Insights
1993: Always staying cool
| Petra Rehmet
Pentane replaces CFCs
At the beginning of the 1990s, the first CFC-free insulating foam based on pentane revolutionises the production of refrigerators.
The research into ozone-damaging CFC from the mid-1970s and the subsequent discovery of the ozone hole at the start of the 1980s were decisive factors in launching the environmental protection movement, which in 1987 resulted in the Montreal Protocol and a worldwide ban on CFC, a substance used widely in industry that is very difficult to degrade. Industry reacted and stopped the use and production of CFC at the start of the 1990s. The search for alternative, environment-friendly blowing agents for PUR solid foams, which are also used for insulation in cooling units, began.

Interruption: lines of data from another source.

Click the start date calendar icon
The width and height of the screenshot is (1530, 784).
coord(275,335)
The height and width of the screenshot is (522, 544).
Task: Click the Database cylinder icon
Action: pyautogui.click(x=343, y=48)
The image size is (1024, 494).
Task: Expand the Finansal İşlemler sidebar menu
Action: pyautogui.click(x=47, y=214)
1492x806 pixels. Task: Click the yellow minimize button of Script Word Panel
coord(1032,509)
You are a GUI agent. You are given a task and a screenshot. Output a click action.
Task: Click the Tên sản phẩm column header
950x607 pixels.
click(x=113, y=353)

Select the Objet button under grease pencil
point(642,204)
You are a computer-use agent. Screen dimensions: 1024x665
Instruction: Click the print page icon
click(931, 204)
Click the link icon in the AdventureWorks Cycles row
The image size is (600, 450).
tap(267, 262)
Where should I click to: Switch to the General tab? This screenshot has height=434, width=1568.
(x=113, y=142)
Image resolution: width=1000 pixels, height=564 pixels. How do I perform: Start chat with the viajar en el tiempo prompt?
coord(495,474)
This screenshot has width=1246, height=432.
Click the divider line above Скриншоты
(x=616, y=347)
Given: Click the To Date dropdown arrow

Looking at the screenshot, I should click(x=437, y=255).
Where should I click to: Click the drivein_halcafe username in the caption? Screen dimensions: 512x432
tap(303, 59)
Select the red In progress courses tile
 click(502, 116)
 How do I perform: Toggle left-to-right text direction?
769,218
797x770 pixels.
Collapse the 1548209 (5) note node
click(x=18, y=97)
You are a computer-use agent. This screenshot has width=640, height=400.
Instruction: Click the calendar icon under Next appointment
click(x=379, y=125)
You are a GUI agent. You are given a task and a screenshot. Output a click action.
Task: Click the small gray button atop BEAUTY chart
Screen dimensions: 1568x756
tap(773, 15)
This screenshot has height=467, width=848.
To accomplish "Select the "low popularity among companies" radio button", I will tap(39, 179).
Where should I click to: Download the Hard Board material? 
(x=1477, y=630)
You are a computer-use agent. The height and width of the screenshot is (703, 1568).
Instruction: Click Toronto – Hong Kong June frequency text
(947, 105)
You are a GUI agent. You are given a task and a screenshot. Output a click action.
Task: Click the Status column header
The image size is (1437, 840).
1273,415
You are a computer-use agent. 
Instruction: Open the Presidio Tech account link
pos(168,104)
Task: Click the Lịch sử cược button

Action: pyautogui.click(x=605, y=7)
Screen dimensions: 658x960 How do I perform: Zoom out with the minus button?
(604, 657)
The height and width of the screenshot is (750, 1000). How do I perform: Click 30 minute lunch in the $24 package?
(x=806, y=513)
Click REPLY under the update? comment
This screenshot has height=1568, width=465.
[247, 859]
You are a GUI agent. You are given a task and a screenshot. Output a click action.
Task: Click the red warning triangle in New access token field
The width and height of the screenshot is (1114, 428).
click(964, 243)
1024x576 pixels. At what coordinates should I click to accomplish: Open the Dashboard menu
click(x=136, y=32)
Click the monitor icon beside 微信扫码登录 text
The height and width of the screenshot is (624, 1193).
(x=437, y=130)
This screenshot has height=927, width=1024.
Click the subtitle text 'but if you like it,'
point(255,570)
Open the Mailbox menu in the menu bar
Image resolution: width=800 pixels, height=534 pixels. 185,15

Soon after, the substance pentane was discovered for foaming agents. KraussMaffei works with its finger on the pulse of the times, and already in 1993 we presented the pentane premixing station "Pentamix". In the mixing station, the blowing agent pentane is conveyed to the premixing container in the desired concentration, where it is mixed with polyol. The metering machine then automatically provides the day tank with the preconditioned PUR component – an innovation that reflects the pioneering spirit of KraussMaffei. For the past 50 years, KraussMaffei has been successfully working with reaction process machinery. Since 2002, the company has been concentrating the activities in the area of white goods under a single roof at KraussMaffei Italiana, whose foaming units are still used worldwide at leading refrigerator manufacturers.